I soon learned that I needed a similar page in the pastorate. Here are only a few things I have learned by experience in my 60 years as an ordained Reformed Presbyterian minister. I have learned much from life and people. I thank God for the counsel of those who taught me. Solomon, the wisest man, wrote, "I went by the field of the lazy man, and by the vineyard of the man devoid of understanding . . . I considered it well; I looked on it and received instruction" (Prov. 24:30-32).
I have learned just how brief life can be. It was our regular monthly session meeting. Elder Dr. McElroy asked to relate to us his recent medical X-ray results. Cancer was spread throughout, and he told us, “The doctor says three months to live or at the most six months.” He died five months later at age 63 (two years younger than me). As for man, his days are like grass; as a flower of the field, so he flourishes. For the wind passes over it, and it is gone (Psalm 103:15, 16).
I am not indispensable. The college organizations where I used to be an officer were left behind. The congregation where I served as pastor has a new pastor. The church class of youth whom I taught for years has a new teacher. They are all still functioning well without my involvement. I say to every man there is among you not to think of himself more highly than he ought to think (Rom. 12:3).
I learned to be faithful and have courage. After preaching in a service, an older person told me at the door of the church, “If what you said today is true, then I am headed for Hell!” My message that day was on one of the Reformed and distinctive principles of our denomination. Preach the word! Be prepared in season and out of season; correct, rebuke and encourage—with great patience and careful instruction (2 Tim. 4:2).
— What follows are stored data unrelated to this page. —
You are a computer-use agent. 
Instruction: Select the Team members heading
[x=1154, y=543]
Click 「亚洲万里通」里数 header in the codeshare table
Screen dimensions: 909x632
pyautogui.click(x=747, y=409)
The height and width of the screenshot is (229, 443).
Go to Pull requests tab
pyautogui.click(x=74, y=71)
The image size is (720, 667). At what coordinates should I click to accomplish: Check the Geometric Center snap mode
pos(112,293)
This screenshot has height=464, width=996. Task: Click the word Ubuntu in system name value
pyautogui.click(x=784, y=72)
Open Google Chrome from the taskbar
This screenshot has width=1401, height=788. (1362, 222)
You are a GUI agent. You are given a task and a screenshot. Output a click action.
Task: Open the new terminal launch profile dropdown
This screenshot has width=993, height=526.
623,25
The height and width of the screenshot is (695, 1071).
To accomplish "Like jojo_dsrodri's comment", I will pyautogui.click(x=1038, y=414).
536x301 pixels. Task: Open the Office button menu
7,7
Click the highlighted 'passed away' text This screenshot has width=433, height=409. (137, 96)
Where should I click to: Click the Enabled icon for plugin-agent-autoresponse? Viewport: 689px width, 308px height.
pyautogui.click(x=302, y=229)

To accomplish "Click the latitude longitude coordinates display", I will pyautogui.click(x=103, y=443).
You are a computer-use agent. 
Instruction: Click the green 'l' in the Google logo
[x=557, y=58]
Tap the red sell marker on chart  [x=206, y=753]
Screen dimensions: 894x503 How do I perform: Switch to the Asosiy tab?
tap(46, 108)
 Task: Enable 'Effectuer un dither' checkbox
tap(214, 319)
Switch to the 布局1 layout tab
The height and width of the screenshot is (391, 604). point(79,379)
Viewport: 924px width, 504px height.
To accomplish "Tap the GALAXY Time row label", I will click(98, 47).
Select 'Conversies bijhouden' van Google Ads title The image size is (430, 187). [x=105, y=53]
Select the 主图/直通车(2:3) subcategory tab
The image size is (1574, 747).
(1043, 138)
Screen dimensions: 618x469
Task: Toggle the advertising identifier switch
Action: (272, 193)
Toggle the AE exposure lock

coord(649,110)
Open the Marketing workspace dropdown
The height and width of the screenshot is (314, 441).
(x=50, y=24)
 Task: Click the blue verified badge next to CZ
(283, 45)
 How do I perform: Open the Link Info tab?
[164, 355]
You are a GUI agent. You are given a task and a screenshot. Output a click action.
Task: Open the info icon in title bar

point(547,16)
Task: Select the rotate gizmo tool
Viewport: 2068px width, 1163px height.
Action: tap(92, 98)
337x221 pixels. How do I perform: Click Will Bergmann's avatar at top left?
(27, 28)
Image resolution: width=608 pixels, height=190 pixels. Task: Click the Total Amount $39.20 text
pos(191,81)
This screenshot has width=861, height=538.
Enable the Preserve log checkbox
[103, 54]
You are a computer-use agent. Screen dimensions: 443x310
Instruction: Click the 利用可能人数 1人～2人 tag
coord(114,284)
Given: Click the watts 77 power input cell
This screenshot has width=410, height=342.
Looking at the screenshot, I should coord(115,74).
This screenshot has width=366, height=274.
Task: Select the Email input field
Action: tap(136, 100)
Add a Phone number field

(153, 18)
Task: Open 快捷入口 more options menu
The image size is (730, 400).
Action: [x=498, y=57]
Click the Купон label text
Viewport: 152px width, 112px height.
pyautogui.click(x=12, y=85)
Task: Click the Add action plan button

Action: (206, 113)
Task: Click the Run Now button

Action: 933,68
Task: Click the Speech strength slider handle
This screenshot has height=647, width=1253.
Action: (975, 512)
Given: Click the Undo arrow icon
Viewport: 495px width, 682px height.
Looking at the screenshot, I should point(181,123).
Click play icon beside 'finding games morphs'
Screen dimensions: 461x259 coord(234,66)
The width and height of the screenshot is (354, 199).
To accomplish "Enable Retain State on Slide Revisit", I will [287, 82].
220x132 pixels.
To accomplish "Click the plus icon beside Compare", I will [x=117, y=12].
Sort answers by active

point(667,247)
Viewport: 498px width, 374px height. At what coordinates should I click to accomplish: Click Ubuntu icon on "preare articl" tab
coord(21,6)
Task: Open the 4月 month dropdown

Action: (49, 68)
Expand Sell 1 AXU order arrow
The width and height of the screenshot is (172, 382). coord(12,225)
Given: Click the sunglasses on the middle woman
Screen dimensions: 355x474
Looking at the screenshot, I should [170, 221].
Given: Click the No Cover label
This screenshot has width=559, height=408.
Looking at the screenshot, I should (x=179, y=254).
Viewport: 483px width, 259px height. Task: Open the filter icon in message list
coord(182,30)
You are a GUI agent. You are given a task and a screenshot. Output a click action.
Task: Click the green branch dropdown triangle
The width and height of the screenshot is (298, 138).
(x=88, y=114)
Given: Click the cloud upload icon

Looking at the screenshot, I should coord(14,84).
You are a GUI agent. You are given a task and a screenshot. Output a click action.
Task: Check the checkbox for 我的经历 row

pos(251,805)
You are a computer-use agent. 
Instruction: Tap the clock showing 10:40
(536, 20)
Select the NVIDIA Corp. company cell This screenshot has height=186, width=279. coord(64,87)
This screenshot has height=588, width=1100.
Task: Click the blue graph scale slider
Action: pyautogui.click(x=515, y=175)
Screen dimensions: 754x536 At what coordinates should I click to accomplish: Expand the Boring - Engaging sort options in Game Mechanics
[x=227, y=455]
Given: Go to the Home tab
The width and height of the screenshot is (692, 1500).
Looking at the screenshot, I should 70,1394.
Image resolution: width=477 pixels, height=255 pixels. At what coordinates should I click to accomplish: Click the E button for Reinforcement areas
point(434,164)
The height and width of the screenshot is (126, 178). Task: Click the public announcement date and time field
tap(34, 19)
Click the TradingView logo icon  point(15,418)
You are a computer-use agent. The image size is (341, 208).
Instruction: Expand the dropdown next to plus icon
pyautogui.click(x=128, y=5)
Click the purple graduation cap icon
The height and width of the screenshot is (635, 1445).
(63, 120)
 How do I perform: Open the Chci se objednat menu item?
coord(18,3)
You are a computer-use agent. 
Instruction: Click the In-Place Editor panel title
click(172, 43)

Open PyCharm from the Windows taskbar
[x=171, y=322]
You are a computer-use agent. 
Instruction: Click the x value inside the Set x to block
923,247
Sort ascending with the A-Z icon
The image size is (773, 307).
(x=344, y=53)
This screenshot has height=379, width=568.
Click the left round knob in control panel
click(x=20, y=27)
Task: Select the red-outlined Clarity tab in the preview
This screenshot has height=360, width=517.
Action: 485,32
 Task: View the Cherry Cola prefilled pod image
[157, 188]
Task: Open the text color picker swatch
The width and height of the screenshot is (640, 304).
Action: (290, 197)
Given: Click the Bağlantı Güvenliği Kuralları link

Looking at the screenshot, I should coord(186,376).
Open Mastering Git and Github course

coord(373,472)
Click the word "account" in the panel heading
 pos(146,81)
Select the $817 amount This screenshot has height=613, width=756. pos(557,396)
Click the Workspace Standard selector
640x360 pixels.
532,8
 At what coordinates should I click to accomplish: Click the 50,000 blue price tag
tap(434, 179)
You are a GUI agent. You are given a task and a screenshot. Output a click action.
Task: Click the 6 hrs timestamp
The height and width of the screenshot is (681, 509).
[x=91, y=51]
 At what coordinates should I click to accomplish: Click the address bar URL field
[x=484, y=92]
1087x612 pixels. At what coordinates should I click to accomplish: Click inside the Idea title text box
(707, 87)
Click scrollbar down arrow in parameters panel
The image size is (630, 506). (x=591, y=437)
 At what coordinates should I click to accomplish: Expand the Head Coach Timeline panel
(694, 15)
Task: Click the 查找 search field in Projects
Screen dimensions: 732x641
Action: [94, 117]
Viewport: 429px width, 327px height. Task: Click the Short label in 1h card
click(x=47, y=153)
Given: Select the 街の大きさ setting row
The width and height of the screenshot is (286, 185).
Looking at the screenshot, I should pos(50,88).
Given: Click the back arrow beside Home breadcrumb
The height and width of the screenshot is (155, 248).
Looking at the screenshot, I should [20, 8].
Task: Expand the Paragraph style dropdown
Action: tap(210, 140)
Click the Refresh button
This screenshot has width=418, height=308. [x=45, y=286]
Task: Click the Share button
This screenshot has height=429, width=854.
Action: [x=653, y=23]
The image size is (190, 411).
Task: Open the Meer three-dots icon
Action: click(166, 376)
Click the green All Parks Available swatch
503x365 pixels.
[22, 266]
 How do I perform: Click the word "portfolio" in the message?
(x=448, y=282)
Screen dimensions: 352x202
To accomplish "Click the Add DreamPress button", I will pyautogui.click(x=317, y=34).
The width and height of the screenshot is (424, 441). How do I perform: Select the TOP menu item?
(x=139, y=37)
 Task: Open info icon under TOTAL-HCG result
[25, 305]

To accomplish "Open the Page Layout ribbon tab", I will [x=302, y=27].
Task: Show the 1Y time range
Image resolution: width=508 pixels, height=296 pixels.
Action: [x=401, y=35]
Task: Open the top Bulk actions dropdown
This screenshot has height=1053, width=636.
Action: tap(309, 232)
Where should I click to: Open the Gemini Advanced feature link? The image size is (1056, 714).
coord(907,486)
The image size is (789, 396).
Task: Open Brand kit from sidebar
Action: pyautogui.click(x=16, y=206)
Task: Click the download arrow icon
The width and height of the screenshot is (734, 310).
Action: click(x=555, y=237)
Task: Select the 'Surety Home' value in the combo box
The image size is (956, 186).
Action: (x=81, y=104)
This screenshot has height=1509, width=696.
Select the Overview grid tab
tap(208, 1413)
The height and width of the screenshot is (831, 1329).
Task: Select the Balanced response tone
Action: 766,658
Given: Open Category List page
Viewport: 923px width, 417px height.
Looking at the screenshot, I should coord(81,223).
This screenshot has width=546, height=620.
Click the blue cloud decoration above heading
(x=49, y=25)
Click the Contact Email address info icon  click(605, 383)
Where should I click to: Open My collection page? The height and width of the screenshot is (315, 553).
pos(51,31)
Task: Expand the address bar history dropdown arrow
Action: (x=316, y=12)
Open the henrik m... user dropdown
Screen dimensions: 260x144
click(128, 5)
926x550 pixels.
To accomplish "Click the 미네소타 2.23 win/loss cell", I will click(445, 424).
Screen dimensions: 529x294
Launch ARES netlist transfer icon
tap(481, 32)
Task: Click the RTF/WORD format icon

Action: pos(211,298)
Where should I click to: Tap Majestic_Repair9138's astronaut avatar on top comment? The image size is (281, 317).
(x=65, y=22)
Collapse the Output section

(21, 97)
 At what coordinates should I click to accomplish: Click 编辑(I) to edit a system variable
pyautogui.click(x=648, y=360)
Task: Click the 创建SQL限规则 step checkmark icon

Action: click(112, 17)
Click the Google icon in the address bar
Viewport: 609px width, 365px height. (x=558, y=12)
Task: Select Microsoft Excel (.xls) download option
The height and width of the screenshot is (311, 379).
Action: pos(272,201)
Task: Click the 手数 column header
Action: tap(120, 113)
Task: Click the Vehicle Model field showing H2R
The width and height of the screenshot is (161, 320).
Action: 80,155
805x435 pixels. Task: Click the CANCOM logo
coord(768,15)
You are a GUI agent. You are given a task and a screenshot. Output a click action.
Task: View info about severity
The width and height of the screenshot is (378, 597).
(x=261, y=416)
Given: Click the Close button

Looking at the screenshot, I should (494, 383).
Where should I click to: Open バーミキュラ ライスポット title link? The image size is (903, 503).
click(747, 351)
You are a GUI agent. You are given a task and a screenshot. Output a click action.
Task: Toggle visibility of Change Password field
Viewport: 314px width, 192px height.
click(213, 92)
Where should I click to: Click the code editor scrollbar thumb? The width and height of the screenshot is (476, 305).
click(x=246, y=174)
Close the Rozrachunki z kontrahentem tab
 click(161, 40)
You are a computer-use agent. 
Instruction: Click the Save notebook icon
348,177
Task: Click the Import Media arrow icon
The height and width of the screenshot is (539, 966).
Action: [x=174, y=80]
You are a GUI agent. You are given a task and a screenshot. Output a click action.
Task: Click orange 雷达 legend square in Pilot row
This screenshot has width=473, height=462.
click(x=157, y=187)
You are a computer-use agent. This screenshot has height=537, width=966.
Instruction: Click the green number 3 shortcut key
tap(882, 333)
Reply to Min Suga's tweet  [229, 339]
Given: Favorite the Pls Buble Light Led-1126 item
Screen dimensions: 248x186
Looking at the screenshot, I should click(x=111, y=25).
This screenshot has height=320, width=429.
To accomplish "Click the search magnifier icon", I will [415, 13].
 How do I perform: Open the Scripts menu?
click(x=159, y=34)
I learned the meaning of ‘servanthood’. It was cold day, and a big truck pulled up to our church building. The driver knocked at our parsonage next door and asked if I knew anybody that could help him unload the new tables he was delivering for the church. I grabbed a coat and met him at the church door. When he saw the six steps leading to the basement, he told me loudly “I don’t do stairs!” I quickly yelled back, “Stairs were not agreed to in my Gospel Call contract either, but hang on! We’re going downstairs!” And we did. Rather silently, I might add. For though I am free from all men, I have made myself a servant to all (1 Cor. 9:19).